(Raw records)
______________________________

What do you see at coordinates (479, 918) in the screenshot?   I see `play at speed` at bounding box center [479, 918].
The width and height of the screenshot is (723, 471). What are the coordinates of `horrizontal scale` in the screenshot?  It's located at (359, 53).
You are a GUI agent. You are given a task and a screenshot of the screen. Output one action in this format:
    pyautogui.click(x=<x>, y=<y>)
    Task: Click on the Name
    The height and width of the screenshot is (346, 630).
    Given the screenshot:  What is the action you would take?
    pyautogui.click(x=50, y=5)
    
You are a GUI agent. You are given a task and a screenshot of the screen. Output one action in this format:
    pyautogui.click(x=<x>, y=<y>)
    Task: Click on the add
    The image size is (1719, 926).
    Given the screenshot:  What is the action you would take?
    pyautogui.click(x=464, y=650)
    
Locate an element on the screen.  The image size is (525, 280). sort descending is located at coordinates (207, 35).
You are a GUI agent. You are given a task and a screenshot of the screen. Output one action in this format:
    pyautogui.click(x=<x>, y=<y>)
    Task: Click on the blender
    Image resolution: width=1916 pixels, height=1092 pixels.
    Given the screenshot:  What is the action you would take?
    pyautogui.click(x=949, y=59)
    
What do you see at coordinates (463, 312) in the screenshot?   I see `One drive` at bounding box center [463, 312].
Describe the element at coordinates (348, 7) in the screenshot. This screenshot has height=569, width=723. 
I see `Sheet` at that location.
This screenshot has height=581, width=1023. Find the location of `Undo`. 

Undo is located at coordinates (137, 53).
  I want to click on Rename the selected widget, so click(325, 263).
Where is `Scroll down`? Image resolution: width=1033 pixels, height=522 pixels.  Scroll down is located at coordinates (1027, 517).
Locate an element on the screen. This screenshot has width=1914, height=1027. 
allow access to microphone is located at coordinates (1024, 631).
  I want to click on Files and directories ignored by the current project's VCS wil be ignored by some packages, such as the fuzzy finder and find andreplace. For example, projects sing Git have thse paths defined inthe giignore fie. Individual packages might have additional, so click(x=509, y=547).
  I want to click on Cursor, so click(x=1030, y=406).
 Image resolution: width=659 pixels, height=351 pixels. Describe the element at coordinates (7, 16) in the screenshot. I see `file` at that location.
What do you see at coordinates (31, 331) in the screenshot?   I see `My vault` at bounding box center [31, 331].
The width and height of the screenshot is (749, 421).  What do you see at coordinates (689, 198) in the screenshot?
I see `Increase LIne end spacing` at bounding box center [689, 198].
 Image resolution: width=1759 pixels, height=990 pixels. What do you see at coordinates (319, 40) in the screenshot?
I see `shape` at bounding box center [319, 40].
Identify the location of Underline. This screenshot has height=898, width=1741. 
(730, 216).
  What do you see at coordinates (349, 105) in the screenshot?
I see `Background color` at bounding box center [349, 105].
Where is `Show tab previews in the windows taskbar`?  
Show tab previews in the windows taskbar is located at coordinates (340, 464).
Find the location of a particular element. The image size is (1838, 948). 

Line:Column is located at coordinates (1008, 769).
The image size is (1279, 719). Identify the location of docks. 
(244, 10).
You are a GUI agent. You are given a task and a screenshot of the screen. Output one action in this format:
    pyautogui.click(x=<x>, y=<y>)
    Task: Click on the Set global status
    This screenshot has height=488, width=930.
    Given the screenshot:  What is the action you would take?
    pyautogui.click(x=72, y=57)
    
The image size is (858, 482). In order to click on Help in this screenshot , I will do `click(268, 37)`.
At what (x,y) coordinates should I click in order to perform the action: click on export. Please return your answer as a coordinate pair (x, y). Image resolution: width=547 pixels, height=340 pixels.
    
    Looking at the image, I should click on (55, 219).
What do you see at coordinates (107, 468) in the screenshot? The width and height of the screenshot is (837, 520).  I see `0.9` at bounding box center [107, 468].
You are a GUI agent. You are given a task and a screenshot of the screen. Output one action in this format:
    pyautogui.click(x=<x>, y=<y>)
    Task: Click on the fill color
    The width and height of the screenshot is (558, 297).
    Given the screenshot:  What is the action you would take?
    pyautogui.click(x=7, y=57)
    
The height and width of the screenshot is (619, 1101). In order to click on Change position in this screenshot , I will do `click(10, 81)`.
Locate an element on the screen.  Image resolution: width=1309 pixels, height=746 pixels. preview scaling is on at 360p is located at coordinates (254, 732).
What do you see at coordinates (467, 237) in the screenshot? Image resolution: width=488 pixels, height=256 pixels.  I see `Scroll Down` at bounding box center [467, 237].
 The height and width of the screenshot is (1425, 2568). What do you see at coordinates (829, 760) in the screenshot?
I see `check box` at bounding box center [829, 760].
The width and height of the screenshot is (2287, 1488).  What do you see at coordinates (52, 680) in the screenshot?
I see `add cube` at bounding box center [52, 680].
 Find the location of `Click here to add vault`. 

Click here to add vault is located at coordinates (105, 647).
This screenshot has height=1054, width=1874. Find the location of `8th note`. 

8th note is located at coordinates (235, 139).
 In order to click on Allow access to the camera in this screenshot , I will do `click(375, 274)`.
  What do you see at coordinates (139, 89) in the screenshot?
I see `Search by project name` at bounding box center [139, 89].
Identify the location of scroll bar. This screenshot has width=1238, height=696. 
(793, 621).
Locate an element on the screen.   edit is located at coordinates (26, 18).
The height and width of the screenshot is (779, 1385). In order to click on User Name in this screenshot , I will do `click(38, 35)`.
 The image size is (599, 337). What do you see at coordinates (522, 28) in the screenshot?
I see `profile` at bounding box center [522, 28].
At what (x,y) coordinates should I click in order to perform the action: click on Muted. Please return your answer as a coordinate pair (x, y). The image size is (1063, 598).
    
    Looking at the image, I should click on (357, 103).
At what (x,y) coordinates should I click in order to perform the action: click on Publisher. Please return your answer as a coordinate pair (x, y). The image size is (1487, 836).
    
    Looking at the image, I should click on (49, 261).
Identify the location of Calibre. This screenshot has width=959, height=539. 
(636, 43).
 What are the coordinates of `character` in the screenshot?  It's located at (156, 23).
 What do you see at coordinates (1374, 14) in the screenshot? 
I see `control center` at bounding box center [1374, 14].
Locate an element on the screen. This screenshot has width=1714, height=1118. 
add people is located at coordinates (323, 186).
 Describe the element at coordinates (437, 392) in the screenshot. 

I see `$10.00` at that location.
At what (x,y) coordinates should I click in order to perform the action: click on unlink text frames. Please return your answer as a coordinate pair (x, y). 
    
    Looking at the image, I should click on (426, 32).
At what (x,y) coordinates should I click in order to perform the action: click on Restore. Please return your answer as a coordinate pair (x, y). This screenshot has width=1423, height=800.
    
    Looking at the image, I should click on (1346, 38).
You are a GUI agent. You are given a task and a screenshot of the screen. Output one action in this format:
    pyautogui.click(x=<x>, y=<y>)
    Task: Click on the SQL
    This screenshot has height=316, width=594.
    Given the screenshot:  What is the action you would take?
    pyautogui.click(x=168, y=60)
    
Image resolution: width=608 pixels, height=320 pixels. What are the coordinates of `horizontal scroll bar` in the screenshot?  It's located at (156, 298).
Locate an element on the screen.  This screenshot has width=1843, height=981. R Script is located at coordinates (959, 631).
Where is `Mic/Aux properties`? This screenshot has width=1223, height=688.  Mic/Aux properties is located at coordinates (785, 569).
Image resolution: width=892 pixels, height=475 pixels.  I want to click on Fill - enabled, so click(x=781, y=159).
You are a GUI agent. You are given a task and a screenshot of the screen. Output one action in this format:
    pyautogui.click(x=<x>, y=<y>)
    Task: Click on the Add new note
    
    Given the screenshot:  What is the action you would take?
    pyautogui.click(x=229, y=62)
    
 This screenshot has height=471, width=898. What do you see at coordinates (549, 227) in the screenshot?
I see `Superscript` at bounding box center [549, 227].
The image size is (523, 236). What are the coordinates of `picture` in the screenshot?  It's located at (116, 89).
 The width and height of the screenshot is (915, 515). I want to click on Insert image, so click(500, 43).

______________________________

_Problem:_
Rewrite the rows from the beginning through the line containing "The width and height of the screenshot is (723, 471).", changing "coordinates" to "position" and keeping everything else the same.

_Exercise output:_
What do you see at position (479, 918) in the screenshot?   I see `play at speed` at bounding box center [479, 918].
The width and height of the screenshot is (723, 471). What are the position of `horrizontal scale` in the screenshot?  It's located at (359, 53).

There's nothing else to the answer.